▶ _Görev tanımı_:
Aşağıdaki alıntıya göre millet, kesin bir lüzum görülürse neyi silahla bile önlemeye kararlıdır?

▶ _Sağlanan alıntı_:
Son olarak şunu arz edelim ki, yüksek hükûmetleri, milletin güven ve
desteğini hakkıyla kazanmak, bu vatan ve millete yararlı olmak
istiyorsa, -ki buna hey'etimizin hiç şüphesi yoktur kendine,
milletin ruhuna ve durumun nezaket derecesine göre bir gidiş yolu
seçmeli ve asıl derdi kendi içirde tedavi etmelidir. Yoksa, iktidar
makamına gelindiğinden beri, tutulan yol bakımından, Hey'eti
Temsiliye'yi hedef alarak ve sürekli olarak aynı nitelikte yazılar
yazarak gayeye ulaşılamaz.
3 - Düşmüş olan hükûmetin, millete düşman, düşmanlara dost olarak
takip etmiş oldukları haince politikanın mirası olan Aydın
cephesinde, para toplama işinde belki bazı uygunsuzluklar olmuş
olabilir. Şu kadar ki, Sıvas Genel Kongresi ile oluşan millî birlik
ve Harbiye Nezareti'nin vatanseverece yardım ve himmetleri
sayesinde, bu gibi durumların önü alınmış demektir.
4 - Millet, Ateşkes Anlaşması'nda bulunduğu düşman devletlerinden
hiçbirine karşı tehdit edici bir durum almış değiidir. Yalnız kutsal
ve meşru haklarına karşı yapılan müdahaleleri, kesin bir lüzum
görülürse silâhla bile önlemeye kararlıdır.

▶ _Kayıtlı liste_:
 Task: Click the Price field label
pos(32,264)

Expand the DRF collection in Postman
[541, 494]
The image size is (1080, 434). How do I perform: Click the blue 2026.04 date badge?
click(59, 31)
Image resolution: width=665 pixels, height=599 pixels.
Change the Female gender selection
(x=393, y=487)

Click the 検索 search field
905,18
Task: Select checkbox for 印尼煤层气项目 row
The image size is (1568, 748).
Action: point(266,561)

---

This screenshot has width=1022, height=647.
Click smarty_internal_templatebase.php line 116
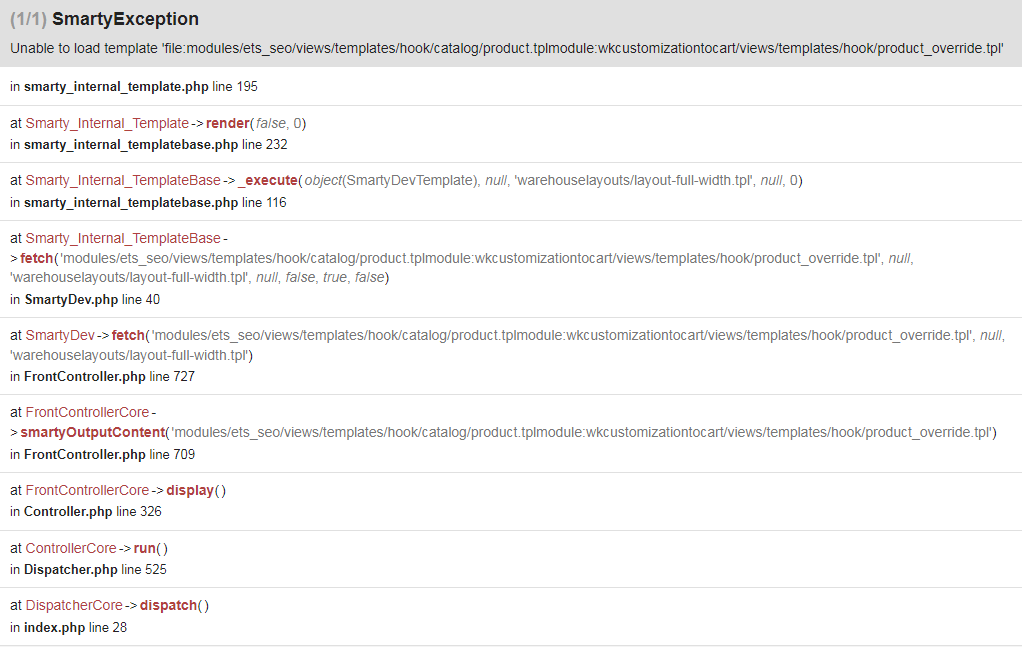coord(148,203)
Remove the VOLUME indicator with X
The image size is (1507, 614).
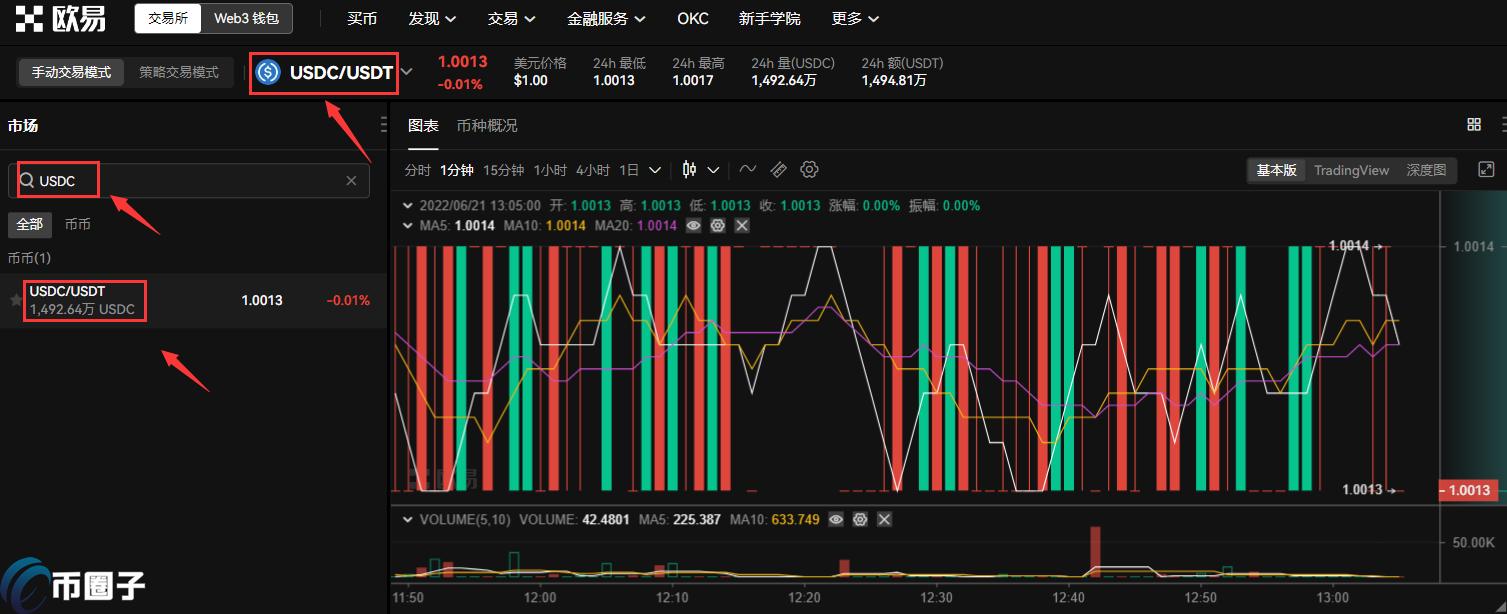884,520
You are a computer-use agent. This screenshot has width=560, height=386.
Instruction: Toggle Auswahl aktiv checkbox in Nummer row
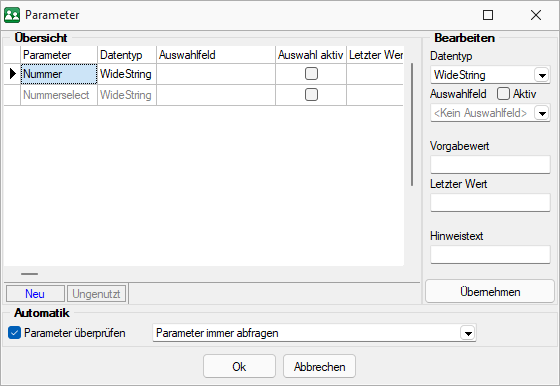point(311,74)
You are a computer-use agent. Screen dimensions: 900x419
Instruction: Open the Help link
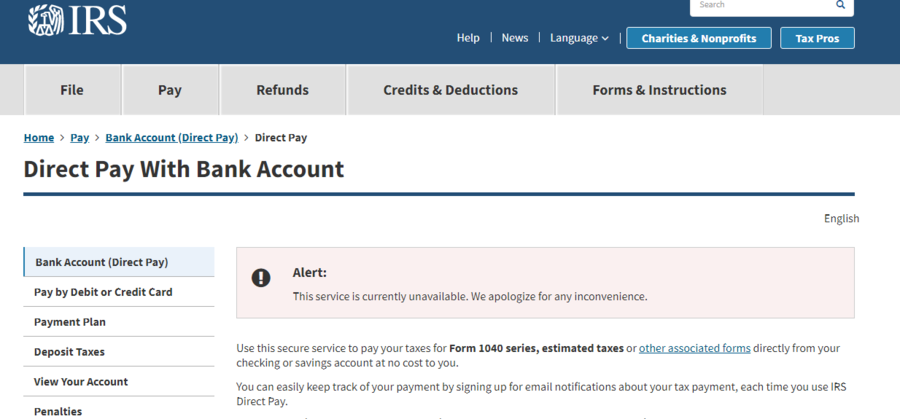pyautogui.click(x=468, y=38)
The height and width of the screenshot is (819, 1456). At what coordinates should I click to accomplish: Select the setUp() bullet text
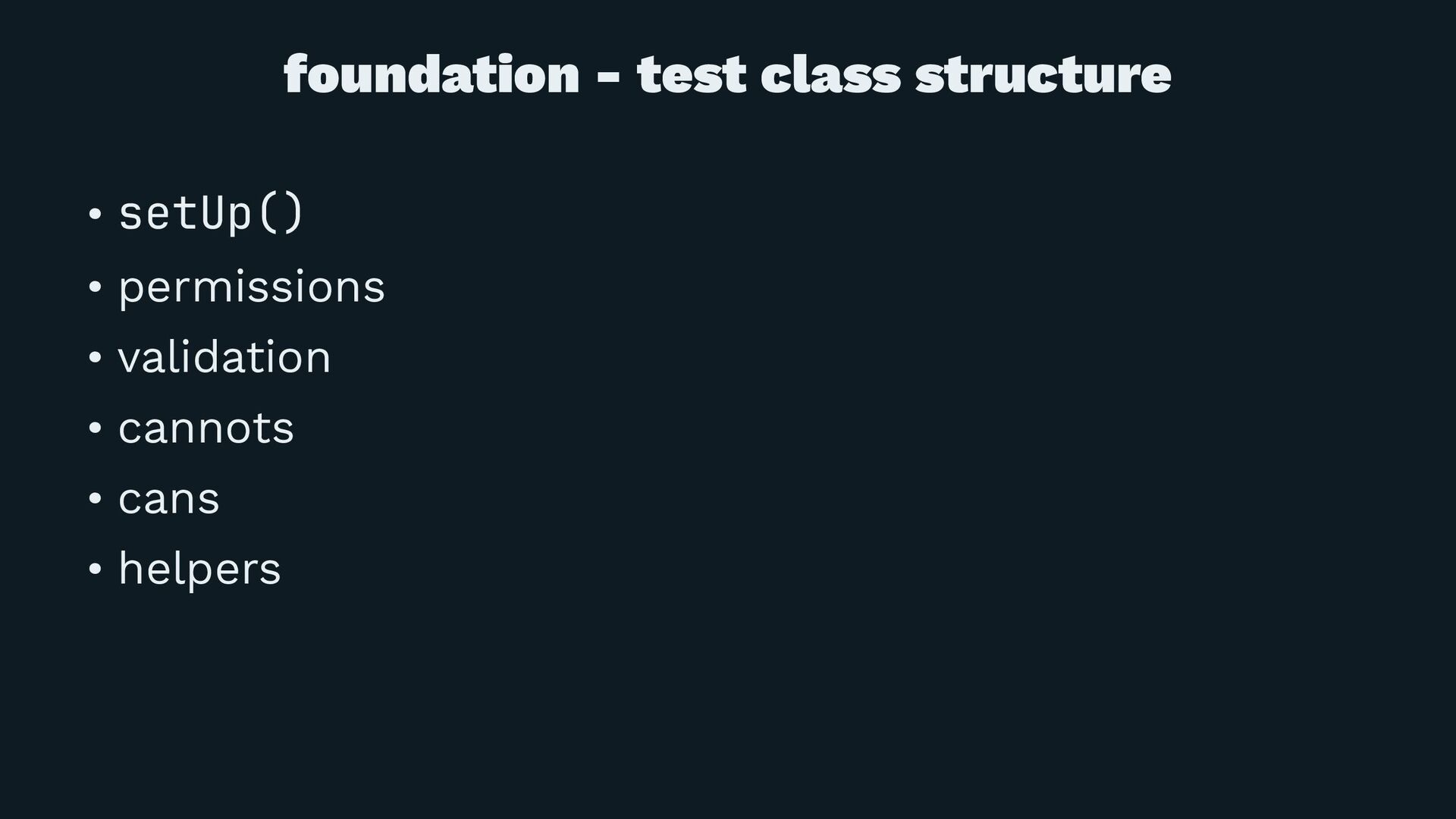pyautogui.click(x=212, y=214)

▶ _Görev yanıtı_:
Kutsal ve meşru haklarına karşı yapılan müdahaleleri.